ADJUST DOSE: Coadministration with potent inhibitors of CYP450 3A4 may significantly increase the plasma concentrations of revumenib, which has been shown to be primarily metabolized by the isoenzyme. In pharmacokinetic studies in patients with relapsed or refractory acute leukemia, revumenib area under the concentration-time curve (AUC) and peak plasma concentration (Cmax) increased 2-fold following concomitant use with the potent CYP450 3A4 inhibitors posaconazole, itraconazole, and voriconazole, and 2.5-fold following concomitant use with the potent CYP450 3A4 inhibitor cobicistat.
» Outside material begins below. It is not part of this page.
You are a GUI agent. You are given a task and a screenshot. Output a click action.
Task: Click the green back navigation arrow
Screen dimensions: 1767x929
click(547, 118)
MANAGEMENT: Concomitant use of revumenib with potent CYP450 3A4 inhibitors that can also prolong the QT interval should be avoided when possible. If concomitant use is required, the manufacturer recommends a dose reduction of revumenib. For patients weighing 40 kilograms or more, reduce the dose from 270 mg orally twice daily to 160 mg orally twice daily. For patients weighing less than 40 kilograms, reduce the dose from 160 mg/m2 orally twice daily to 95 mg/m2 orally twice daily based on the patient's body surface area (BSA). Following discontinuation of the potent CYP450 3A4 inhibitor, revumenib dosing may be increased to the recommended dose for patients not receiving a potent CYP450 3A4 inhibitor, after at least 5 half-lives of the inhibitor. Patient tolerability should be assessed throughout treatment, and for those experiencing certain serious adverse effects (e.g., QT prolongation and torsade de pointes arrhythmia, differentiation syndrome, neutropenia, thrombocytopenia), revumenib treatment should be interrupted and/or the dose should be further reduced in accordance with product labeling. Additional adverse effects to closely monitor for include nausea, infection, hypokalemia, hemorrhage, and musculoskeletal pain. It is also advised to obtain electrocardiograms (ECGs) when initiating, during concomitant use, and as clinically indicated. Serum electrolytes, including potassium, magnesium, and calcium, should be monitored before starting revumenib therapy and monthly during treatment. Revumenib should not be started if baseline QTc is greater than 450 msec. Likewise, treatment should be interrupted and the dose adjusted in patients who develop QTc prolongation greater than 480 msec. Patients should be advised to seek prompt medical attention if they experience symptoms that could indicate the occurrence of torsade de pointes such as dizziness, lightheadedness, fainting, palpitation, irregular heart rhythm, shortness of breath, or syncope. Permanently discontinue revumenib in patients who develop QTc interval prolongation with life-threatening arrhythmia.